How to help employees overcome auto-enrolment apathy

Need to know:

  • Group presentations alongside online calculators and pension modellers can help employees see whether their retirement savings are on track.
  • Consolidating pension pots can make retirement savings easier to understand and manage, making it more likely that employees will engage with saving for retirement.
  • Financial incentives, such as matching contributions and salary sacrifice arrangements, can drive up contribution rates, as can setting a higher default to capitalise on existing apathy.

Since its introduction, auto-enrolment has ensured that employees across the UK have access to a pension to help them save for their retirement. According to research published by The Pensions Regulator (TPR),in October 2019, 87% of eligible employees are now saving into a workplace pension.

However, the presence of government-set minimum contribution rates has arguably led to a worrying level of complacency, with 60% of staff assuming that these represent the recommended amount needed to achieve a comfortable retirement, as found by Why engagement needs a reality check, published in September 2019 by Atlas Master Trust. 

Unfortunately, this assumption will leave many employees disappointed in the end, says Mike Ambery, head of defined contribution (DC) provider relations at Hymans Robertson. “The Pensions and Lifetime Savings Association [PLSA] recommends a minimum of 12% to ensure a decent standard of living in retirement,” he explains. “To avoid future disappointment, employers must ensure staff are engaged with their pensions.”

Improving education

Engaging education methods, beyond simply providing the dry details of their pension schemes to staff in a booklet, can be key to showcasing the importance of higher contributions.

Helen Morrissey, pension specialist at Royal London, says: “Group presentations by a financial adviser can bring pensions alive. Pension providers also have plenty of free online calculators and pension modellers, which can show what [employees will] get in retirement.”

The PLSA’s UK Retirement Living Standards can be used by employers to make retirement saving seem more real for staff. These illustrate three different standards of living, minimum, moderate and comfortable, by using common expenses such as household bills and weekly food shops, as well as treats such as holidays and birthday presents.

George Currie, head of DC and lifetime savings at the PLSA, wants to see these standards used as a framework across the full range of communications, including annual benefit statements and retirement income calculators. “This will help employees picture their future more easily than they are able to today,” he explains.

Making it simple

As well as making it easier to understand the link between what employees pay in and what they will eventually receive, employers can drive up engagement by making pensions easier to manage overall.

Adrian Doone, pension engagement consultant at Aston Lark, says: “Many employees have pension pots scattered all over the place, making it difficult to understand what they’ve got. Encouraging them to consolidate these schemes can help them take control of their retirement planning.”

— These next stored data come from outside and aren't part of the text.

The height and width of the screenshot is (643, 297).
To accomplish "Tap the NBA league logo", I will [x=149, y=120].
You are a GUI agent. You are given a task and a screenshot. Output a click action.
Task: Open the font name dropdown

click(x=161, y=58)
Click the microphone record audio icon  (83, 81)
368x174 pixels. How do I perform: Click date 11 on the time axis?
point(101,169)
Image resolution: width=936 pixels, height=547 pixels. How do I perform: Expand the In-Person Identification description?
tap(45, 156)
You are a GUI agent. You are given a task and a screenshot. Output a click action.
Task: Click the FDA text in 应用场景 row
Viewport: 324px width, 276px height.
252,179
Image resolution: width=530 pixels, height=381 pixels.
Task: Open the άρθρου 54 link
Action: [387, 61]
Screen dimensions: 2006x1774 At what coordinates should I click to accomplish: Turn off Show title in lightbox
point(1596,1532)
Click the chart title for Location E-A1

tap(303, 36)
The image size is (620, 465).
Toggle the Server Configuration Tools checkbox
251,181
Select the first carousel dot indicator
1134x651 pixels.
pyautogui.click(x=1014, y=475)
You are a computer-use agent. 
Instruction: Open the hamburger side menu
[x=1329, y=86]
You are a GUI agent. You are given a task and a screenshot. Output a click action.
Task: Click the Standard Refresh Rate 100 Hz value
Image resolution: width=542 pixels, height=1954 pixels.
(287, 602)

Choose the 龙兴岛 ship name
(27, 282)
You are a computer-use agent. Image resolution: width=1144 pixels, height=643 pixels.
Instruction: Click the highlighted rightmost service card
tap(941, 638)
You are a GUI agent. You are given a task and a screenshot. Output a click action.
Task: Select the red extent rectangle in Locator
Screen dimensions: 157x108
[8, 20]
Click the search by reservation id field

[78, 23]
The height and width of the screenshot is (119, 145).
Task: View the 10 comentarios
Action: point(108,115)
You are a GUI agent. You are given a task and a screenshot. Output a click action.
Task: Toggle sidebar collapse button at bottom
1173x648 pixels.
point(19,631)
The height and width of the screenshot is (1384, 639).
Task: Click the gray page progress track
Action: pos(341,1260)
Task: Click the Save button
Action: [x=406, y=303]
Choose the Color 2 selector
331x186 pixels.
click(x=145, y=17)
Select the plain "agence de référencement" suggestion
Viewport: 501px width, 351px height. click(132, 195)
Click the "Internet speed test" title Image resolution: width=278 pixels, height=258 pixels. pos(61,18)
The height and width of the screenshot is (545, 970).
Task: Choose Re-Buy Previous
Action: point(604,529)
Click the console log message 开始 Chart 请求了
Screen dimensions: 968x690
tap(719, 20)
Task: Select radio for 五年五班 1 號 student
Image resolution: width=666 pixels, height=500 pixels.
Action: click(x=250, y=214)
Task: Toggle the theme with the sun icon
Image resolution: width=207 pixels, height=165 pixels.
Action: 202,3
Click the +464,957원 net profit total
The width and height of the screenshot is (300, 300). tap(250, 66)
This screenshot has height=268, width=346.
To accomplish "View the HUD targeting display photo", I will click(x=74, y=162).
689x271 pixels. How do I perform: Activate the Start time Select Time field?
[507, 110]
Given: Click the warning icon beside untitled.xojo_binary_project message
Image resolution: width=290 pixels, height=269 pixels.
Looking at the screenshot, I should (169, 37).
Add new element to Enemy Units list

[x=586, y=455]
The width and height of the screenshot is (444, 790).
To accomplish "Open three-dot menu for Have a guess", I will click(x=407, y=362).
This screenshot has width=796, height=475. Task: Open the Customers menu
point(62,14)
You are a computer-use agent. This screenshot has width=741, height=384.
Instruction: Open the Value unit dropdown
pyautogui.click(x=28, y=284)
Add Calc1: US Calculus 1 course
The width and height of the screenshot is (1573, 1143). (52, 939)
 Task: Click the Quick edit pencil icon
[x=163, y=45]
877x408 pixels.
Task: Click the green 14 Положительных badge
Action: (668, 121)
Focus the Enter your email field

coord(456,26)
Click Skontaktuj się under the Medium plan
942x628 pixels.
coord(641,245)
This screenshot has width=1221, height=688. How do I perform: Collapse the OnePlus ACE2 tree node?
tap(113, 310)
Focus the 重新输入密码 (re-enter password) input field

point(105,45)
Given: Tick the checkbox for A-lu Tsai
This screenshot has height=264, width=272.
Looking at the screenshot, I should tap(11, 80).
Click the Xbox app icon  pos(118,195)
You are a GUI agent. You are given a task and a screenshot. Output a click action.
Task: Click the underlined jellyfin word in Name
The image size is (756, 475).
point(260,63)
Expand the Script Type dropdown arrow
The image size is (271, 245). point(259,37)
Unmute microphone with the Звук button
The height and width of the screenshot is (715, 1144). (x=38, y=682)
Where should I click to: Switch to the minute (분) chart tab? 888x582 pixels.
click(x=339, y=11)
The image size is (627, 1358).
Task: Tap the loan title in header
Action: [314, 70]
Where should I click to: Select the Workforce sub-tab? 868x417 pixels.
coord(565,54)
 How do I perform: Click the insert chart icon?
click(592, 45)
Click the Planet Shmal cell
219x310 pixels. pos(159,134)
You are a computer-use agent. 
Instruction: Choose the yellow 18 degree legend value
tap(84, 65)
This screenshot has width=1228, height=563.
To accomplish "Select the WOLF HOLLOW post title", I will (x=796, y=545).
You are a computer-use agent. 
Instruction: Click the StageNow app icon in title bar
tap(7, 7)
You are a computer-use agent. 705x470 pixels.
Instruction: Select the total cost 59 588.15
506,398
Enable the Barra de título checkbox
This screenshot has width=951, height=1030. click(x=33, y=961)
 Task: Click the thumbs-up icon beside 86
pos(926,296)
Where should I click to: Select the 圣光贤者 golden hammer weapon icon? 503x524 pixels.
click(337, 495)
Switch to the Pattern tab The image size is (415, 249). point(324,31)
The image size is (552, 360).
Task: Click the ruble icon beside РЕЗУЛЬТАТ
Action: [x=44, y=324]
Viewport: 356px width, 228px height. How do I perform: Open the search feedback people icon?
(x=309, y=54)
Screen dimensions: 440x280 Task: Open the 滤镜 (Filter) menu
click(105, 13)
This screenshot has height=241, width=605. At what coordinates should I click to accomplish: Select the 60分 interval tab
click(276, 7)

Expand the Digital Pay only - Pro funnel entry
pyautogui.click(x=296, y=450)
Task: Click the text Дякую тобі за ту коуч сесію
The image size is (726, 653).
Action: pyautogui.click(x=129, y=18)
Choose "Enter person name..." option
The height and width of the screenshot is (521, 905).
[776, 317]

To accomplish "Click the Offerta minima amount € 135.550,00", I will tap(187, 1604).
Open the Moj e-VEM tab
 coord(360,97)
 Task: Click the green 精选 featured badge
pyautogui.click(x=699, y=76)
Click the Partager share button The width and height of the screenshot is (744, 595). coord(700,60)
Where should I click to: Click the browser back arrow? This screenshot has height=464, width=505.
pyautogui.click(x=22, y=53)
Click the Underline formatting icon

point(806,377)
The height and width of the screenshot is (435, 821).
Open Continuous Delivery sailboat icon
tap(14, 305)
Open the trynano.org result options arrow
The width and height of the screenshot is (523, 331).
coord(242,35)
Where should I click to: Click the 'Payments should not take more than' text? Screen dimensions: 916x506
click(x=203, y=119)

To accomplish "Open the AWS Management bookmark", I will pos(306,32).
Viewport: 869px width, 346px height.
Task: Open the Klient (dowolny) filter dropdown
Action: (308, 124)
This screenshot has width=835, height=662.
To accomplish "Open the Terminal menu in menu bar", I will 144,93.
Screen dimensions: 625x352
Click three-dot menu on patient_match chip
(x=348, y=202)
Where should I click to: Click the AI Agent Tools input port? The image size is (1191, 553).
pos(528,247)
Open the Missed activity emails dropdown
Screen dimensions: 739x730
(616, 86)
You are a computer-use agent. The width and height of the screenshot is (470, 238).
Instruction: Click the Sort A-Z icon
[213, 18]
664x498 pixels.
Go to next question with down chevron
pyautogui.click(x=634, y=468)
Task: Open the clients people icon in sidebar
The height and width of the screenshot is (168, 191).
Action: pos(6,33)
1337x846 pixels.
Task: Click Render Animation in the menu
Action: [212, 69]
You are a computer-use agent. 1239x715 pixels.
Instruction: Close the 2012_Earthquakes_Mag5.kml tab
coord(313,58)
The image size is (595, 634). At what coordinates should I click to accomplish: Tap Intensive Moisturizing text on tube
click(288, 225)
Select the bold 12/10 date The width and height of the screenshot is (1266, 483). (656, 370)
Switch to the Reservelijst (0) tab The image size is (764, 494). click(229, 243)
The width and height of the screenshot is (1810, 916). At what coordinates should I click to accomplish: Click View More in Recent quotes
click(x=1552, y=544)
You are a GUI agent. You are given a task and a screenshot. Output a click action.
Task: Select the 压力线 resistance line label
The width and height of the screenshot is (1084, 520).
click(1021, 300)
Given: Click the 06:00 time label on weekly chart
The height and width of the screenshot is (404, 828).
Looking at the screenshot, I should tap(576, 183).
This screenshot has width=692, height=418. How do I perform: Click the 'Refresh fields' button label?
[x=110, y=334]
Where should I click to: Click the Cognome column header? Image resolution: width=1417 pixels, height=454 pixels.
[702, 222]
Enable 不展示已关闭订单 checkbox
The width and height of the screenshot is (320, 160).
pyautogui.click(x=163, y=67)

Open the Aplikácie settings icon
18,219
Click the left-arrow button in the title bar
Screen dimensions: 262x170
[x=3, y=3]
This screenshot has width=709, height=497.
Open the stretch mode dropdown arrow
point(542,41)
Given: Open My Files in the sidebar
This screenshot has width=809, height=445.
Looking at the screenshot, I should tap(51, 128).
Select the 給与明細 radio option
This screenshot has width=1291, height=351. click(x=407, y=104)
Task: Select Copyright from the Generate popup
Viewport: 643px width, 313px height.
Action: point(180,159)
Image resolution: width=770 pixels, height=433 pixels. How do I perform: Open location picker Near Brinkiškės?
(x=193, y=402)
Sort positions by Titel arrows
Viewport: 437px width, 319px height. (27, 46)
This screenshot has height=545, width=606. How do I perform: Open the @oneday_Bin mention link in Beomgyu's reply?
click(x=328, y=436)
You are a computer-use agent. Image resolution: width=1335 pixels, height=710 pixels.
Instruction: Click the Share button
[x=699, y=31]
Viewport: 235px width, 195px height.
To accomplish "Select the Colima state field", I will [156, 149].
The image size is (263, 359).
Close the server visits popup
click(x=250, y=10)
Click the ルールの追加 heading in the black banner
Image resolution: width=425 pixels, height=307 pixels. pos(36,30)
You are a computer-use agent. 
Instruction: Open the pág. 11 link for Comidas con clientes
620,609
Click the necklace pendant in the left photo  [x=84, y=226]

To make this work, as well as explaining how to transfer, employers should negotiate a lower annual management charge on the scheme. “If an employee can move from a pension charging 0.75% a year to one charging just 0.30%, it will be attractive and help their savings grow faster,” Doone says.

Encouraging behaviour change

Employers should explore ways to encourage employees to raise their contributions, which might mean making their own financial commitment. Nathan Long, senior pensions analyst at Hargreaves Lansdown, explains: “By matching any contributions the employee pays in, an employer can really incentivise them to pay in more. It can help employees reach the magical 12% plus mark.”

Using regular nudges to create behavioural change, rather than leaving the onus on the individual, can also be effective. “An annual statement isn’t enough,” Long adds. “Employers should work with their provider and adviser to identify areas of the workforce that aren’t engaged with their pension and find ways to change this.”

A particularly good moment at which to prompt employees into behavioural change in relation to retirement savings is when they receive a pay rise or bonus, capitalising on the feeling of having extra money.

Another way to remind employees of the need to pay in more is to make higher contribution levels more prominent, or even to capitalise on a natural level of apathy by setting a higher default.

“Employees are free to reduce the contribution rate but, as the employer matches what they pay in, it’s an incentive to put in as much as possible,” Ambery explains.

Education, tools and a little financial persuasion can be a powerful mix, encouraging employees to engage with their pension savings and make decisions about when, and how, they retire.